My question is, is there a recommended maximum size for a canvas, or is it purely a memory issue? And also, are we better off setting the Canvas size to (0, 0) and making use of the fact that we can happily render controls outside of the bounds of the canvas?
Thanks,
G
Watch out: the maximum size of a Silverlight canvas is 32767 points. This is because the size of UIElements is not stored as floats as it is in WPF, but in 32 bit quantities of which 16 bits form the integer of size and 16 bits form the floating part of it. So make sure your canvas is not bigger than that and not going to be.

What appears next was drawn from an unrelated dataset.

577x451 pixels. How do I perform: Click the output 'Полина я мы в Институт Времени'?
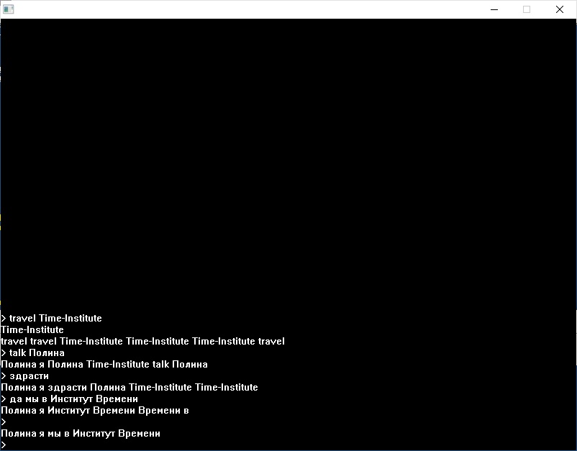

The solution which you would need to make it larger is to do the scrolling yourself and position the objects yourself. In effect you're recreating the canvas. This is called Virtualizing in WPF terms.
The memory consumption won't be bigger depending on the canvas size but depend only on the number of controls and the cumulative memory size of those controls. However, if you're going to have a lot of WPF objects, the layout phase does take considerable time with more (say, more than 1000) objects. If that's going to be a problem you need to code it yourself again and have a cache of unused WPF objects of the same type lying around (since WPF object creation is also quite slow).
From my understanding of the innards of
Canvas
, it should need no additional memory for being bigger.The first thing that comes to my mind on having a non-zero sized
Canvas
is that it allows one to put items on it relatively to any of the four corners, which helps when e.g. resizing the container.